The hardest part of getting over this has been the memories. My mind is either very intelligent or very, very stupid. I’ve had this ability-maybe a defense mechanism-to completely remove the mental image of him out of my brain. Sure, I can still feel and I still have that inner dialogue where I can say his name. But, to see his face-to remember all of the amazing times where I thought my entire life was written, signed, and sealed-and even to remember the night it all ended-this is something I cannot do. I know it’s more of a “will not” than a “cannot,” but I feel so much better not being able to remember those images. I know it’s probably not healthy and I know it’s going to be the next step in creating a better me, but at least for right now, if I’m not ready to do it, at least I’m ready to admit it. Admitting is half the battle when it comes to dealing with your inner struggles.
When I look back on this spring and summer and when analyzing how I feel at this very moment: I. Feel. Happy.

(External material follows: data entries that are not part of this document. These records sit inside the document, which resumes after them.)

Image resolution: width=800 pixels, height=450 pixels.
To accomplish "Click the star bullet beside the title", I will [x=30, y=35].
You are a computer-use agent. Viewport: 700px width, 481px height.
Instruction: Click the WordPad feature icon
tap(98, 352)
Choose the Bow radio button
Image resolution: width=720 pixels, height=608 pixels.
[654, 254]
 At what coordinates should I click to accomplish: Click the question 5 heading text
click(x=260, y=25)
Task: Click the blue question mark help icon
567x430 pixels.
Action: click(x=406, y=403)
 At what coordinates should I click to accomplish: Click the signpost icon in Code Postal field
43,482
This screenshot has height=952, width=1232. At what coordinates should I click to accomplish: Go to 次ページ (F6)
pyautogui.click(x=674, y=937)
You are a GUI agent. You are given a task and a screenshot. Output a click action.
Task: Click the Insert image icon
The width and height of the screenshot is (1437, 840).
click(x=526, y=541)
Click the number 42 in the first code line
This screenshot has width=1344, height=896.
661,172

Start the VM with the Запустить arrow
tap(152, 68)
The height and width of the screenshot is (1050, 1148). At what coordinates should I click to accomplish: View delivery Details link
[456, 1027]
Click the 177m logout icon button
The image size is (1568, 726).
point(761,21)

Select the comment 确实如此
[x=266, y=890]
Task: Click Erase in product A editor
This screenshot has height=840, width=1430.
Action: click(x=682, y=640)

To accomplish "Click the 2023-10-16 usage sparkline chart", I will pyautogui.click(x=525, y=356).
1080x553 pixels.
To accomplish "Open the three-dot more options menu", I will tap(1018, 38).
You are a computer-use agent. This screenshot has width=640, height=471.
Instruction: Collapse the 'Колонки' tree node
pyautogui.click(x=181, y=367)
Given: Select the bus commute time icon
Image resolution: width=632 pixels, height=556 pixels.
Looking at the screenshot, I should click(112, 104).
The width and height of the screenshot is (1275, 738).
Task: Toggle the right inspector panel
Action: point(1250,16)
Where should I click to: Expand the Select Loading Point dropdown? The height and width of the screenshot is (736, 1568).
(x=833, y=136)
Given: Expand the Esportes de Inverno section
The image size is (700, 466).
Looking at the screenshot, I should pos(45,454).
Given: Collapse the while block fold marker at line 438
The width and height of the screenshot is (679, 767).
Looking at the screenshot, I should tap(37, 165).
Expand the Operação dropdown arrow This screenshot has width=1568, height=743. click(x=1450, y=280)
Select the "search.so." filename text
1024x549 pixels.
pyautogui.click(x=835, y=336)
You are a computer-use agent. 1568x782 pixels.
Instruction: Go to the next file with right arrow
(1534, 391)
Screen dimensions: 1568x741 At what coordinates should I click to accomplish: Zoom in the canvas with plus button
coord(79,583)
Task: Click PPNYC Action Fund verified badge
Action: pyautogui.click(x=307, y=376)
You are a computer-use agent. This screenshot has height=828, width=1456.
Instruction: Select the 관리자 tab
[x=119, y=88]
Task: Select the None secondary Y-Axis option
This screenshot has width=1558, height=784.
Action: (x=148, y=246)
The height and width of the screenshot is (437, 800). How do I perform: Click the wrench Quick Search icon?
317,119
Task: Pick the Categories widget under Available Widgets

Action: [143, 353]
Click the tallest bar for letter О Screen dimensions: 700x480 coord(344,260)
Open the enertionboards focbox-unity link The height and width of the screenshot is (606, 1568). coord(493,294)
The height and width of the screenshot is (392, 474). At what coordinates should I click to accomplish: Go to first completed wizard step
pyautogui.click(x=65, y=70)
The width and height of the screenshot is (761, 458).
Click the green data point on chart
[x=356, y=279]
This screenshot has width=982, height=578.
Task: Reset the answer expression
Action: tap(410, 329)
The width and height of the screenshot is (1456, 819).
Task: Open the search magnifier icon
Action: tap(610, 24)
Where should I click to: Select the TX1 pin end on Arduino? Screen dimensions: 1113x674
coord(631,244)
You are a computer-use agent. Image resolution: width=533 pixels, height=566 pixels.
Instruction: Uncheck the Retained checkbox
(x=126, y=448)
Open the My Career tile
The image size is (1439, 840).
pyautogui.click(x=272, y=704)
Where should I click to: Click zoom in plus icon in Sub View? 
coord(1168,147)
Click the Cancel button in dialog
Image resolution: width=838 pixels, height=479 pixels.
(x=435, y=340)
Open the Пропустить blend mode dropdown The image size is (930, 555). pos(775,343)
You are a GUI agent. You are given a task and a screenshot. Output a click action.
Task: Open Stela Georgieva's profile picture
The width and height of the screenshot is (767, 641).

I had an amazing summer. I spent it with the people who mean the absolute most to me. I didn’t take one single moment for granted. I jumped at every opportunity and chased the sun through each month with happiness and more understanding than I ever have. Do I still feel empty at times? Of course I do. It isn’t in my nature to forget something I felt so strongly about. I’ll always have a missing spot in my heart until someone comes along who fits into my crazy passionate puzzle. Did I find a new love? Absolutely not! I will always enjoy dating and boys. I enjoyed it before I met him and have had just much fun after him. I won’t search for love because I know I cannot go looking for something so indescribable. I can search for dates, or cuddles, or my next kiss. All I need to search for is everlasting happiness. Because where there is happiness and warmth, love will come searching. And as much as my heart was in so much pain and even now, still gives me a little sting here and there, I know I will always be okay.
Because I truly loved.
With every single breath of my lungs and every pump of blood in my heart.
I loved madly.
I loved unconditionally.
I honestly could not have loved any better.
And for all of these reasons, I know love will find it’s way back to me. I’m not looking, I’m not pursuing, and I’m not going to get my panties all up in a twist if I’m single for the next few years. Why? Because as much as I experienced all of this joy, there is nothing greater in this world than to have love for yourself. And that, my friends, I do.